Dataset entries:

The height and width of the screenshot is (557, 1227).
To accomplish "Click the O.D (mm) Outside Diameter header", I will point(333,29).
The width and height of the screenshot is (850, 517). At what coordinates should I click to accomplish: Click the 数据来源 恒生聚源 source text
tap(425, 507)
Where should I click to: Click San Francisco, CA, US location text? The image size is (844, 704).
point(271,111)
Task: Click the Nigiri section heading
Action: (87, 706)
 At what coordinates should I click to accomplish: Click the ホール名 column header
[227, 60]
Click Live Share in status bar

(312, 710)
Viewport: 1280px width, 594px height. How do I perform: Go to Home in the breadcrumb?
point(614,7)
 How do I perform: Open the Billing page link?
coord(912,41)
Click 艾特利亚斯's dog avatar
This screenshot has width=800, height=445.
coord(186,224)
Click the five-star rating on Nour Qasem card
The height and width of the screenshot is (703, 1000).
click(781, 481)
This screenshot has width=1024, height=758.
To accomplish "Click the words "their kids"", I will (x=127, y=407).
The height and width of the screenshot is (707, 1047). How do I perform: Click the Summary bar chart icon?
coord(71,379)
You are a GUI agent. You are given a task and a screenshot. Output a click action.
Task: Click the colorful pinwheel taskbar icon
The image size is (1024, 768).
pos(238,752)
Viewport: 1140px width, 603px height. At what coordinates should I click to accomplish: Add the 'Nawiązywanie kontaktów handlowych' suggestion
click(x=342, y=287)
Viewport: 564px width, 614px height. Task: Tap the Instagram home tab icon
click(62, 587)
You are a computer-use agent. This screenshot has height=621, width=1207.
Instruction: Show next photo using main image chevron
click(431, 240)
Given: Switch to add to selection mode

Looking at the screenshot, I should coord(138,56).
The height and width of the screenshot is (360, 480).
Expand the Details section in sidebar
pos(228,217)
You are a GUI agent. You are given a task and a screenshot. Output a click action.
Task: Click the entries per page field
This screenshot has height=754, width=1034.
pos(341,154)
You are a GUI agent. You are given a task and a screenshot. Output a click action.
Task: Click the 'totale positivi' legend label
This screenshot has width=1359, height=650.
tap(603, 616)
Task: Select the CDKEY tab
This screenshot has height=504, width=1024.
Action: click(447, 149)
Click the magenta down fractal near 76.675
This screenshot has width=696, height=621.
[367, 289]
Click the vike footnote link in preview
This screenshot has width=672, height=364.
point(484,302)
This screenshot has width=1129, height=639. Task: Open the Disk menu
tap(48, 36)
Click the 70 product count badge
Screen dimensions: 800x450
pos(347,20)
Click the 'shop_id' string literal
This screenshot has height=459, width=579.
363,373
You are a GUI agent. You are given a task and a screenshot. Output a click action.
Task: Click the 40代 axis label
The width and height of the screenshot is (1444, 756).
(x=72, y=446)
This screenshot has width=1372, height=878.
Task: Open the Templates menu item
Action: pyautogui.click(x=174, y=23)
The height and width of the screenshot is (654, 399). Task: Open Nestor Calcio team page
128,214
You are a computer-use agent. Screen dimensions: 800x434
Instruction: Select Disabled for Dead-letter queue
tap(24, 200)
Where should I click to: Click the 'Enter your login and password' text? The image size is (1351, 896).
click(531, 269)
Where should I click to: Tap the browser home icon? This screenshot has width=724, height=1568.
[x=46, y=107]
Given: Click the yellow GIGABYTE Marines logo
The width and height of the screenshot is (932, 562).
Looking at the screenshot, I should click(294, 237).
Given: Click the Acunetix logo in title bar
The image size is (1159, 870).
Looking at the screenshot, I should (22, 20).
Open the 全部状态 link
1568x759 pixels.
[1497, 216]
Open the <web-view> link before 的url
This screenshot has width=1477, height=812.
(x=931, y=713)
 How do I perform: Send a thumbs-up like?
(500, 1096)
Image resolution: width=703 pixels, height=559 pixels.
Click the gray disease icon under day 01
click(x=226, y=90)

TASK ITEM
The expected output is the lines from the one with "Task: Click the 'totale" through the end of the data, exactly as written and nothing more.

TASK ANSWER
Task: Click the 'totale positivi' legend label
This screenshot has width=1359, height=650.
tap(603, 616)
Task: Select the CDKEY tab
This screenshot has height=504, width=1024.
Action: click(447, 149)
Click the magenta down fractal near 76.675
This screenshot has width=696, height=621.
[367, 289]
Click the vike footnote link in preview
This screenshot has width=672, height=364.
point(484,302)
This screenshot has width=1129, height=639. Task: Open the Disk menu
tap(48, 36)
Click the 70 product count badge
Screen dimensions: 800x450
pos(347,20)
Click the 'shop_id' string literal
This screenshot has height=459, width=579.
363,373
You are a GUI agent. You are given a task and a screenshot. Output a click action.
Task: Click the 40代 axis label
The width and height of the screenshot is (1444, 756).
(x=72, y=446)
This screenshot has width=1372, height=878.
Task: Open the Templates menu item
Action: pyautogui.click(x=174, y=23)
The height and width of the screenshot is (654, 399). Task: Open Nestor Calcio team page
128,214
You are a computer-use agent. Screen dimensions: 800x434
Instruction: Select Disabled for Dead-letter queue
tap(24, 200)
Where should I click to: Click the 'Enter your login and password' text? The image size is (1351, 896).
click(531, 269)
Where should I click to: Tap the browser home icon? This screenshot has width=724, height=1568.
[x=46, y=107]
Given: Click the yellow GIGABYTE Marines logo
The width and height of the screenshot is (932, 562).
Looking at the screenshot, I should click(294, 237).
Given: Click the Acunetix logo in title bar
The image size is (1159, 870).
Looking at the screenshot, I should (22, 20).
Open the 全部状态 link
1568x759 pixels.
[1497, 216]
Open the <web-view> link before 的url
This screenshot has width=1477, height=812.
(x=931, y=713)
 How do I perform: Send a thumbs-up like?
(500, 1096)
Image resolution: width=703 pixels, height=559 pixels.
Click the gray disease icon under day 01
click(x=226, y=90)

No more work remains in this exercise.